In this case, the California Supreme Court invalidated agreements by the City of West Hollywood (“City”) for a housing project that was conditioned on future environmental review.  The court avoided establishing a bright-line rule that would define CEQA approvals as either entering into any agreement for development of a well-defined project, or the execution of unconditional agreements that irrevocably vest development rights.  Instead it articulated the general principle that before conducting CEQA review, agencies must not take any action that significantly furthers a project in a manner that forecloses alternatives or mitigation measures that would ordinarily be part of CEQA review of the project.  Surrounding circumstances along with the agency’s agreements should be evaluated by the courts when applying this general principle.  To assist in making the determination, the court set forth a two-step approach: (i) whether the agency, in taking action indicates it will perform environmental review before making any further commitment to the project, and if so, whether the agency nevertheless limits its discretion regarding environmental review; and (ii) whether the record shows the agency committed significant resources to shape the project and thereby foreclosed consideration of meaningful alternatives.

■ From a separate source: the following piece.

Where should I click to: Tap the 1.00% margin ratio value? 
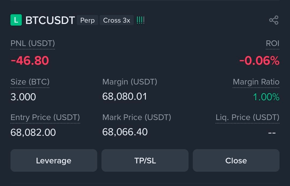266,97
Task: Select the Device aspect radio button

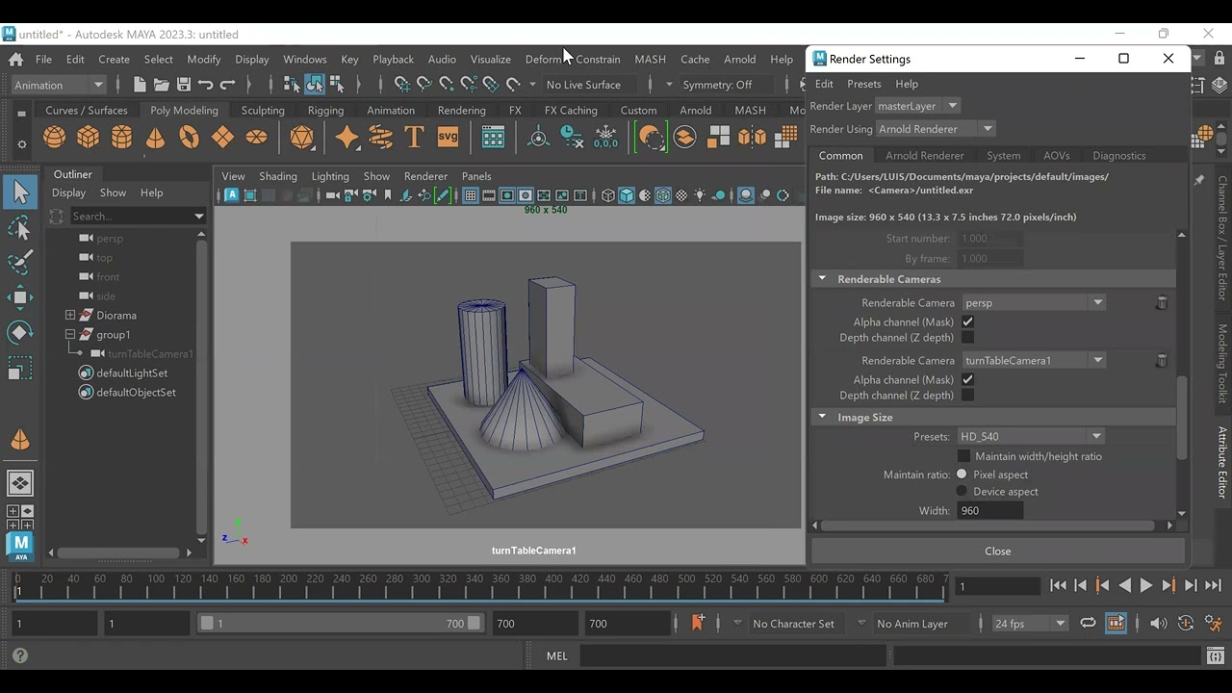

The site for the project contained a large colonial style home with an estate‑like appearance nicknamed “Tara” that had been designated a “local cultural resource” by the City in 1994.   Tara was donated to the City in 1997, conditioned on the owner being allowed to reside there until death and the owner’s tenants (at least four apartments existed on the property) having six months to vacate following the owner’s death.

After the death of Tara’s owner in 2000, non-profit developers secured the City’s support for conversion of Tara into a 35-unit, low-income senior housing project.  The City planned to provide the land at a discounted value and other funds for a combined contribution of $2.5 million.  In June 2003, the city council granted the developers an option to acquire the property, thereby allowing the developers to demonstrate control of the site in their federal HUD grant application.  Late in 2003, HUD provided a $4.2 million grant, which triggered enthusiastic statements by the City about the project and the commencement of tenant relocation plans.  In April 2004, the City provided notice of the city council’s plans to enter into an agreement to facilitate development of the project “subject to environmental review.”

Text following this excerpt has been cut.